As part of the decree, the city of Anchorage also has agreed to pay the faith-based shelter $1 in damages and $100,000 in attorneys' fees and other costs.

ANCHORAGE, Alaska — A faith-based Anchorage women's shelter claimed victory Monday in a lawsuit against the city over a requirement that it accept transgender women.

The city has agreed to make permanent a judge's recent order affecting the downtown Hope Center shelter, conservative Christian law firm Alliance Defending Freedom and city attorneys said in documents filed Monday in federal court. In August, U.S. District Court Judge Sharon Gleason issued an injunction preventing the city from applying its gender identity law to the shelter.

The injunction showed the city it was unlikely to succeed in further litigation, Anchorage Municipal Attorney Becky Windt Pearson said. The consent decree filed Monday treats the shelter as a private accommodation, which means the public protection law does not apply to it, she said.

"We had a fairly clear message from the federal court through Judge Gleason's order that she did not think that we would prevail in our argument that downtown Hope Center fell within the definition of public accommodation," Windt Pearson said.

As part of the consent decree filed Monday, the city also has agreed to pay the shelter $1 in damages and $100,000 in attorneys' fees and other costs.

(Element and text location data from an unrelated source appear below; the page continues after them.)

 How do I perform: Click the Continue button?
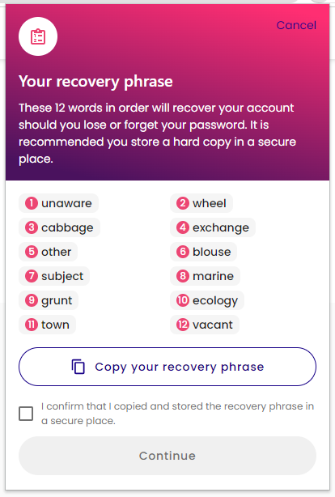pyautogui.click(x=168, y=456)
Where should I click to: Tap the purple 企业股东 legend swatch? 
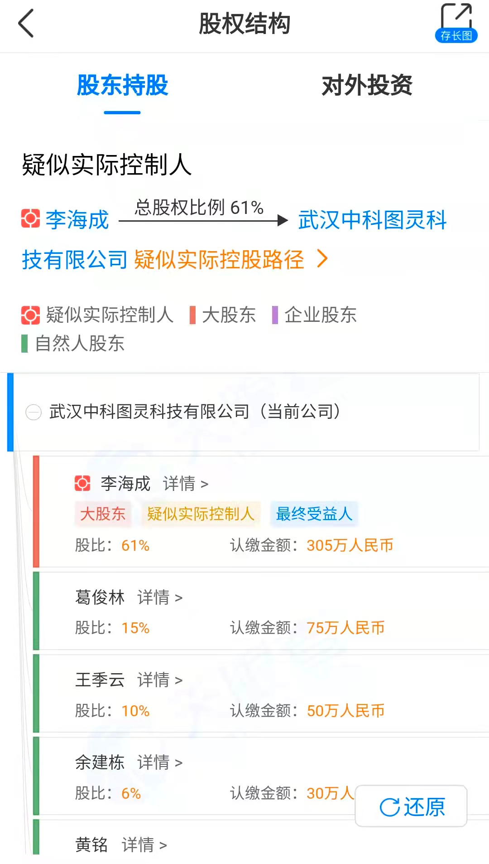275,315
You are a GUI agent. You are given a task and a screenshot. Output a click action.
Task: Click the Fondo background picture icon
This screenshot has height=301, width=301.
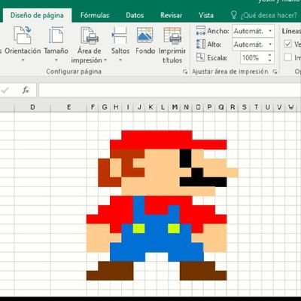145,35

Alliance Defending Freedom, which represents the shelter, said the agreement was the right outcome.

"Faith-based nonprofits should be free to serve consistently with their beliefs and mission," alliance attorney Ryan Tucker said in a statement. "The end of this case means the center can continue its critically needed work to help the vulnerable women it serves and fulfill its duty to do everything it can to protect them."

The shelter operators sued the city and its Equal Rights Commission last year, months after a transgender woman complained to the commission that she was denied entry at the shelter. The lawsuit said homeless shelters are exempt from the local law and that constitutional principles of privacy and religious freedom are at stake.

The complaint with the commission was dismissed after the August injunction, according to municipal lawyers.

Alliance attorneys have said many women at the shelter are survivors of violence and allowing biological men would be highly traumatic for them. They said biological men are free to use the shelter during the day, adding there are other shelters in the city where men can sleep.

The plaintiffs maintain the person identified only as "Jessie Doe" showed up inebriated after hours in January 2018 and was not turned away because of gender. The shelter officials even paid for a taxi to take her to a hospital for treatment of a forehead wound from fighting at another shelter, according to alliance attorneys.

The same individual showed up the following day and again was denied entry, according to the motion for a preliminary injunction. Plaintiffs say they want the federal court to make clear that the shelter is not violating the law.

Alliance Defending Freedom also represented a Colorado baker who refused to make a wedding cake for a same-sex couple. In a limited decision, the U.S. Supreme Court sided with the baker, but it did not rule on the larger issue of whether businesses can invoke religious objections to refuse service to gays and lesbians.